Questa è una cosa che gli alberi fanno in continuazione e da sempre, anche se non viene troppo considerata. Però è di importanza fondamentale per il nostro pianeta.
Tutta la pioggia che cade proviene dall’evaporazione marina. Fino a che ci troviamo nei pressi delle coste non è strano che quest’acqua si ripresenti sotto forma di nubi e poi di pioggia. È allontanandosi dal mare che questo fenomeno diventa più complicato; le nuvole infatti si scaricano e terminano presto la loro scorta di acqua; più il vento le ha allontanate dal mare e meno è probabile che sia questo a mandare i rinforzi. Ecco che adesso intervengono gli alberi, attraverso la traspirazione rimandano in cielo l’umidità necessaria affinché le nuvole possano ricaricarsi. È un ciclo – il ciclo dell’acqua – in cui gli alberi hanno il ruolo attivo di pompe di ricarica per le nuvole. Sono i loro autogrill dove mettere benzina, senza di questi il ciclo dell’acqua si fermerebbe e così anche la nostra vita.
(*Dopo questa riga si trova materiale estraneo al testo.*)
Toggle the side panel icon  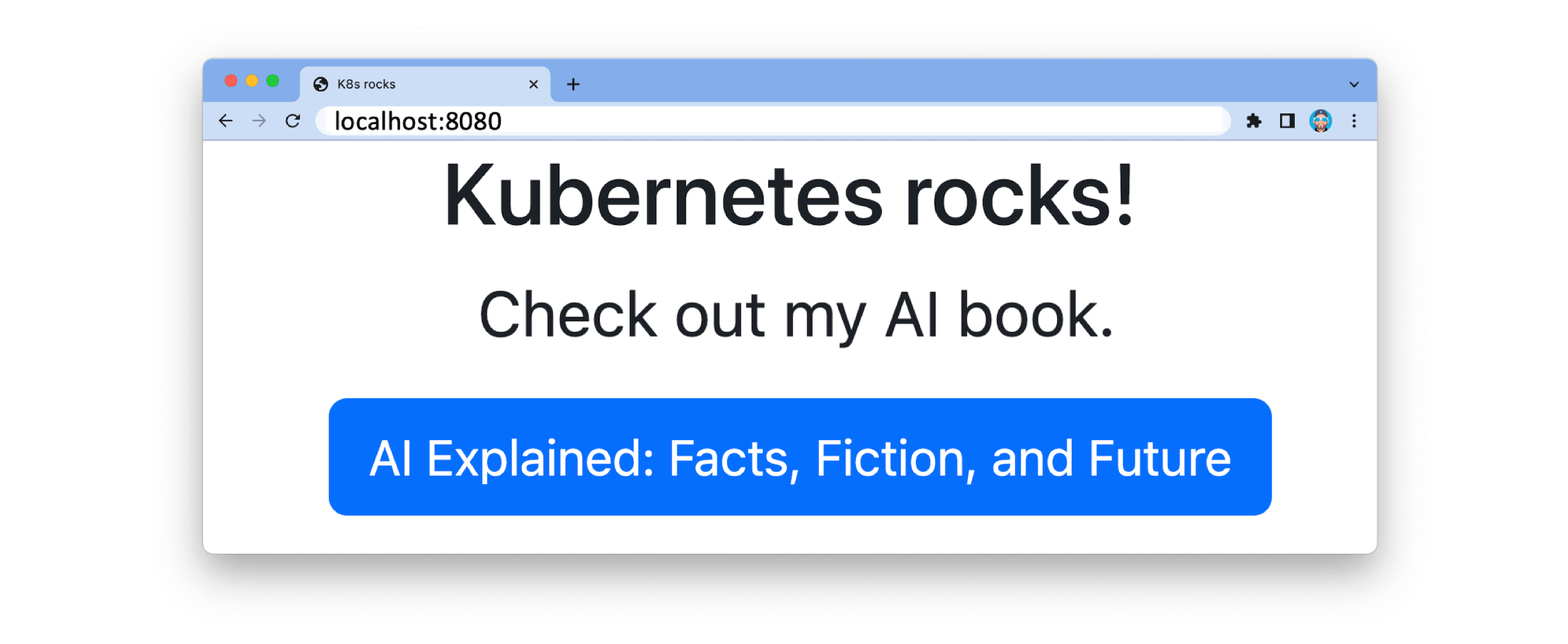tap(1287, 121)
Infine, torniamo un attimo sulla breve vita dei pioppi, occorre aggiungere una piccola nota.
Nello stato dello Utah (USA) si trova un parco, il Fishlake National Forest. All’interno di questo parco si trova un bosco, si chiama Pando (dal verbo latino pandere, estendere). Questo bosco è formato da una colonia di pioppi (Populus tremuloides) che oltre per la bellezza è famosa per un altro motivo: si tratta di una delle più antiche forme di vita esistenti sul pianeta. Il bosco infatti non si è costituito per riproduzione sessuale ma per propagazione vegetativa; è un concetto semplice, anziché esser nati da un seme, questi alberi sono l’equivalente dei polloni emessi da tutti i castagni, faggi e tigli che troviamo attorno a noi. Di conseguenza non si tratta di nuovi alberi ma dei soliti che continuano a crescere grazie alle medesime radici. Dall’analisi effettuata sui singoli pioppi del parco è risultato che avessero tutti identico dna, a conferma che si tratti della solita pianta.
Al momento attuale si stima che l’apparato radicale di Pando sostenti oltre 40 mila fusti, per un peso complessivo di oltre 6 mila tonnellate; si tratta del più pesante organismo vivente conosciuto.
L’età delle radici invece è stimata in circa 80 mila anni.
Non male per un albero la cui aspettativa di vita è sempre stata considerata scarsa.